Records contained in a dataset
----------------------------------------

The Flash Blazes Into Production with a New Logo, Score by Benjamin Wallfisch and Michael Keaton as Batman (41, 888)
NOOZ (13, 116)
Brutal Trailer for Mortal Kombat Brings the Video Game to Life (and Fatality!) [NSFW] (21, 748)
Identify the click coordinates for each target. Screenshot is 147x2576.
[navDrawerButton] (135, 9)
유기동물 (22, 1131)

----------------------------------------

Write out only what runs from the line holding "Brutal Trailer for" through the last line of the records, exactly as shown.

Brutal Trailer for Mortal Kombat Brings the Video Game to Life (and Fatality!) [NSFW] (21, 748)
Identify the click coordinates for each target. Screenshot is 147x2576.
[navDrawerButton] (135, 9)
유기동물 (22, 1131)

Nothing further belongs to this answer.